> Goals
[A] Copy the running shoe sole passage word for word, from "Therefore, the above-mentioned" to "behaviour while running.".
[B] Keep writing the passage on running shoe soles, picking up after its final sentence.

> Text provided
Therefore, the above-mentioned different scenarios of haptic feedback or also various combinations thereof may help the runner to improve the running technique, increase the efficiency of running or running speed, help to recover, reduce the risk of injuries and/or also reduce the amount of energy lost due to poor/non-optimised landing and roll-off behaviour while running.
In an embodiment, the loose particles may comprise an expanded material, in particular expanded thermoplastic polyurethane (eTPU). Other expanded materials as described above with reference to expanded materials fused at their surfaces may also be applicable for the loose expanded particles. Loose expanded material provides similar to fused expanded material good cushioning and a high elasticity. Such characteristics provide various benefits in using expanded material for soles, as already described above. Furthermore, loose particles of expanded material are quiet in their movement. In addition, if the expanded material comprises TPU, the surface of the loose eTPU particles may feature a certain stickiness/roughness so that the particles may stay predominantly in place increasing the haptic sensation.

> Provided material
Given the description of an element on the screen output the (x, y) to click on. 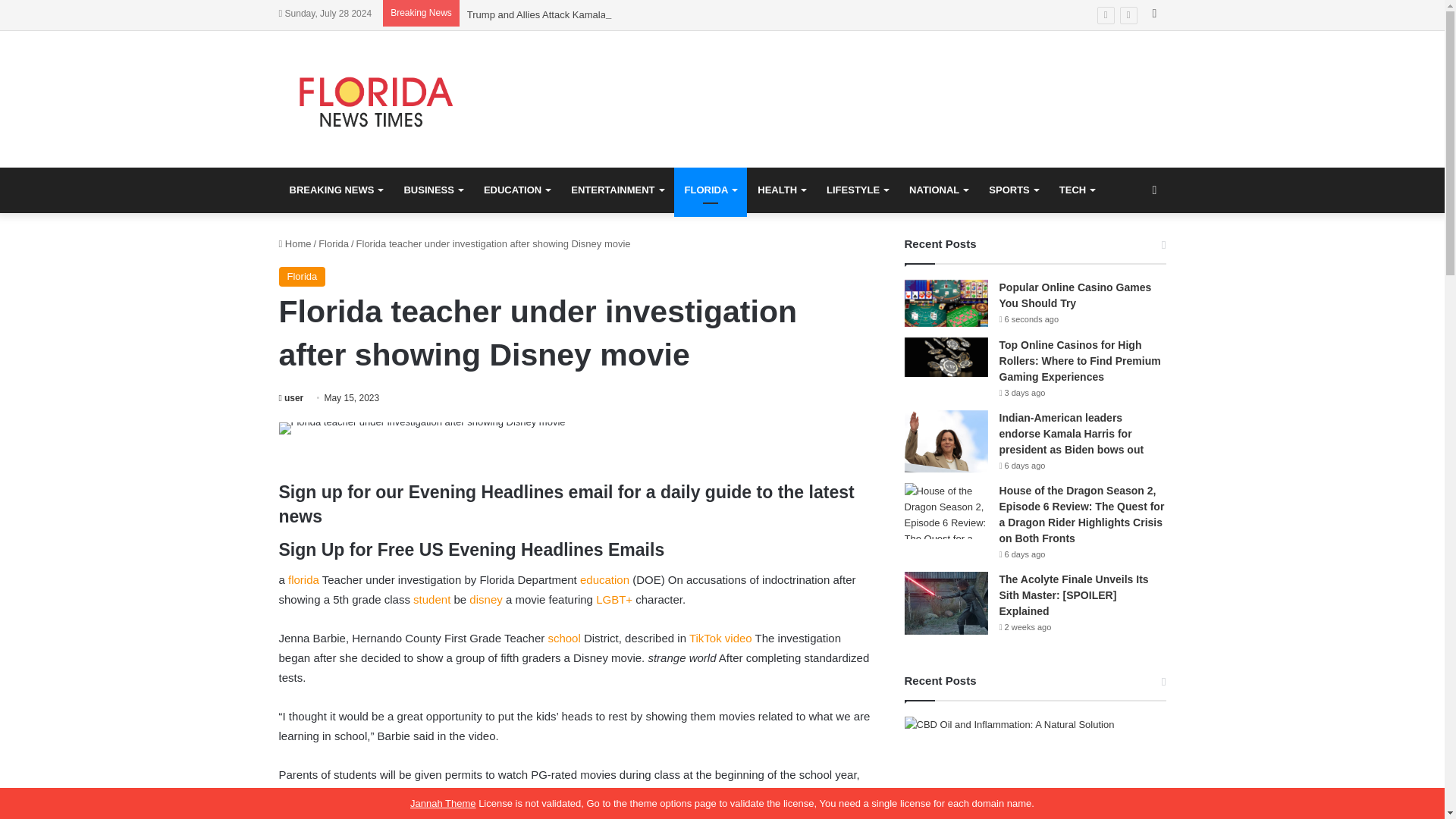
SPORTS (1013, 189)
user (291, 398)
LIFESTYLE (856, 189)
HEALTH (780, 189)
TikTok video (720, 637)
user (291, 398)
FLORIDA (709, 189)
student (431, 599)
EDUCATION (516, 189)
TECH (1076, 189)
ENTERTAINMENT (616, 189)
school (563, 637)
Home (295, 243)
education (603, 579)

> Outputs for the tasks
[A]
Therefore, the above-mentioned different scenarios of haptic feedback or also various combinations thereof may help the runner to improve the running technique, increase the efficiency of running or running speed, help to recover, reduce the risk of injuries and/or also reduce the amount of energy lost due to poor/non-optimised landing and roll-off behaviour while running.

[B]
In an embodiment of the present invention, the loose particles may comprise metal or hard material. It is well known that metal comprises a relatively high specific weight compared to standard materials used for manufacture of soles, such as for example plastics or rubber materials. It is also known that loose particles are able to move freely within the provided boundaries. By combining both characteristics and thus using loose metal particles within a sole component, a haptic sensation of the shoe may be created which may specifically feedback information regarding a change in momentum or a change in direction of motion of the shoe. It may be noted that a combination and/or mixture of loose particles comprising an expanded material and loose particles comprising metal or hard material within the same sole component may be possible.
In an embodiment, the loose particles may generally be spherical or ellipsoid in shape. A mixture of spherical and ellipsoid loose particles may also be beneficial. As the loose particles of the present invention are intended to provide haptic feedback to a user of the sole during an athletic activity, an almost direct contact between the user's foot and the loose particles may occur. Thus, using generally spherical or ellipsoidal shaped loose particles may prevent the user from discomfort, pain or even injuries while running, as sharp edges and corners are prevented. Furthermore, as the loose particles according to the present invention should be able to essentially freely move around within, for example, a cavity of the sole component, spherical or ellipsoid shapes may improve this behaviour because no sharp corners or edges of one loose particle may get caught on corners or edges of another loose particle.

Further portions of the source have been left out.